A propósito de todo lo anterior suele hacerse una distinción entre Chávez y su sucesor que, benévolamente, atribuye a aquel una disposición, una templanza y una contención democráticas de las que Nicolás Maduro carecería. Si bien se miran las cosas, la popular locución “Maduro no es Chávez” resulta al cabo cierta porque Maduro ha resultado mucho más avieso que Chávez a la hora de extremar los medios de llevar adelante su perversa estrategia de mellar los votos. La contumacia de Maduro ha causado en los últimos tres años y medio centenares de muertes y privado de libertad a miles de ciudadanos.
La violencia que aún desangra a Venezuela en medio de una crisis humanitaria, agravada por la caída libre de la producción petrolera, tuvo su origen en la renuencia de Maduro a medirse electoralmente en las condiciones pautadas en la Constitución. Los resultados del domingo pasado, sin embargo, dejan ver que la estrategia chavista de esterilizar el voto opositor, con haberse sostenido durante más de tres lustros, no ha logrado derrotar el propósito mayoritario de los venezolanos de hacer valer el voto como única legítima arma política.

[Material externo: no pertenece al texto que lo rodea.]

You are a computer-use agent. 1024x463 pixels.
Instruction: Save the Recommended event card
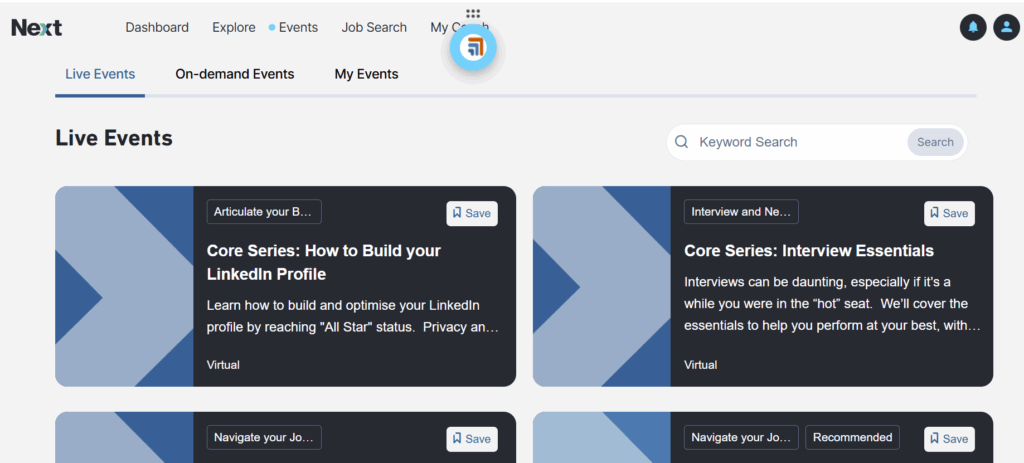point(948,439)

Cuando no se puede elegir, abstenerse no equivale a encogerse de hombros, sino la respuesta más gallarda que ha podido darse al designio de Nicolás Maduro de esterilizar el voto.
Abstenerse masivamente de acudir a una elección espuria, fullera y farsesca como la del domingo pasado no fue, a mi parecer, renunciar a la vía electoral sino, al contrario, un modo inequívoco, tácitamente acordado por millones de electores, de mostrar compromiso con ella, de dar a entender cuánto valoran aún los venezolanos el voto cuando es consignado libremente, sin coerción ni chantaje, sin canjear votos por cajas de alimentos en mal estado, sin presos políticos sometidos a tortura.
En Venezuela se juega al béisbol con tal fervor que sus saberes suelen guiarnos mejor que cualquier escolástica. Allí todo el mundo, incluso Nicolás Maduro, sabe el significado profundo de la frase que un gran pelotero-filósofo, Yogi Berra, legó en uno de sus célebres juegos de palabras parónimas: “El juego no se acaba hasta que se termina”.